I still pick up part-time teaching gigs, and I have nearly 15 years of experience teaching online, so I am sure I could adapt to remote teaching, though it has some different challenges than online instruction: for one thing, I’ve long held that online courses are not for every student or for every teacher and now everyone is having to adapt ready or not. And while the spring semester could be chalked up to an aberration, an accident of time, it does not look like returning to the classroom will be the norm for at least another year.
I’ve often been an early adopter of technology, but one aspect of teaching journalism and advising student publications always eluded me: the clubhouse effect of the student newspaper classroom. It is a powerful tool for teaching journalism and engaging students and now it has been ripped away for the time being. As I was teaching online classes I often pondered on how to transform the camaraderie of staff meetings and late production nights with a solid, tangible product of a newspaper (or magazine or yearbook) at the end. With no one on campus to pick up a printed paper why print one?
Oh, sure, fewer and fewer people on campus were picking them up any way, and online/mobile/social media sites have been scratching at the door for years industry wide, but there was still some powerful magic in the student newsroom and the final product. Over the years so many students found their calling in life “working in the clubhouse.” Today, the clubhouse is virtual and scattered and my colleagues are working like mad to recreate the magic.

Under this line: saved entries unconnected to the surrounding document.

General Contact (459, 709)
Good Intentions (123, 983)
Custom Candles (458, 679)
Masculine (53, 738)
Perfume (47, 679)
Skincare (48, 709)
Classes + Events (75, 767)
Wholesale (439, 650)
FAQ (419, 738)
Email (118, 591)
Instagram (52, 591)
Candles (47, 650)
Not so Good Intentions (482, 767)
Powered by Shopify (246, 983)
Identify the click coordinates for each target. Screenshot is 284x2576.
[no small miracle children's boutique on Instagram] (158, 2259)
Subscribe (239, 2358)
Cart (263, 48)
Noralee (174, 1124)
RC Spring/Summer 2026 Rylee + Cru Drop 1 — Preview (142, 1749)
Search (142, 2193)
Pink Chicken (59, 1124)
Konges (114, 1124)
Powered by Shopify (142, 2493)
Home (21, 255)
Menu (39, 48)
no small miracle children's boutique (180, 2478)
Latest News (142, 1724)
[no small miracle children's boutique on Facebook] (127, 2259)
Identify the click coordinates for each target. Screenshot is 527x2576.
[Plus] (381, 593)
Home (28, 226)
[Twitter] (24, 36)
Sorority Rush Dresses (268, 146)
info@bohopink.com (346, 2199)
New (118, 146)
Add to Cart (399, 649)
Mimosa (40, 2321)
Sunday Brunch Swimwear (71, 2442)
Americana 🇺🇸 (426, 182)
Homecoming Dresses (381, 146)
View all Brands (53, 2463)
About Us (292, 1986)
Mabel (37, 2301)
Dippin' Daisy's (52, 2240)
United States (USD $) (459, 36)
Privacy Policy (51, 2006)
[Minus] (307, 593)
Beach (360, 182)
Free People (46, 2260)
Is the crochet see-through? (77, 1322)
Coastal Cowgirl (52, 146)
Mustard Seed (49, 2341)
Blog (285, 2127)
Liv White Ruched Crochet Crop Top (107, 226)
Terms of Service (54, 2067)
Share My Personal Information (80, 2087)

And it is not just the newspaper that is affected by this new trend. I remember consoling my radio-tv teaching colleague years ago as he saw his student radio station being forced to give up its clubhouse. He, too, hung on to his college days of working all night alone at his college radio station and learning so much. He more or less gave up and waited out time until he was eligible for retirement.
A part of me is glad that I don’t have to figure it out these days. Leave it to younger, sharper minds. But there is an inner voice in me whispering, “Wouldn’t it be cool to transform that clubhouse; today you’d HAVE to do it. Stop thinking and start doing.”
Another thing that dogged me for so many years was how to get students to stop setting all story deadlines to the day before the print edition came out. I used to say often that “might students put out a daily newspaper once a week.” We had a strong online site and even that was years behind. Students had a hard time embracing it as the primary deadline driver..
The print edition, while exciting to put together, was anachronistic. I still like reading newspapers in the old page layout format, but I rarely pick up a print version any more. I am a digital edition subscriber to most publications, and even read their online editions more than before.
And funding the print edition was getting more and more difficult as advertising dried up and fewer people were picking it up. COVID-19 and remote teaching just might force students to do what the industry has been facing for years and put more attention to a daily. Some programs have gone to putting out fewer and fewer print publications: imagine what that means when you still use the print deadline as the deadline driver!
What got me thinking of this today especially was an article I read online about the New York Daily News announcing the shutdown of its newsroom and the writer’s lament. After the pandemic is over, the newsroom/clubhouse will not come back. Technology has rendered it anachronistic.
Journalism education, especially at the community college level, needs to work harder at preparing tomorrow’s workforce for tomorrow, not for yesterday. If I were still advising student publications that would make me sad, but the challenge would excite me.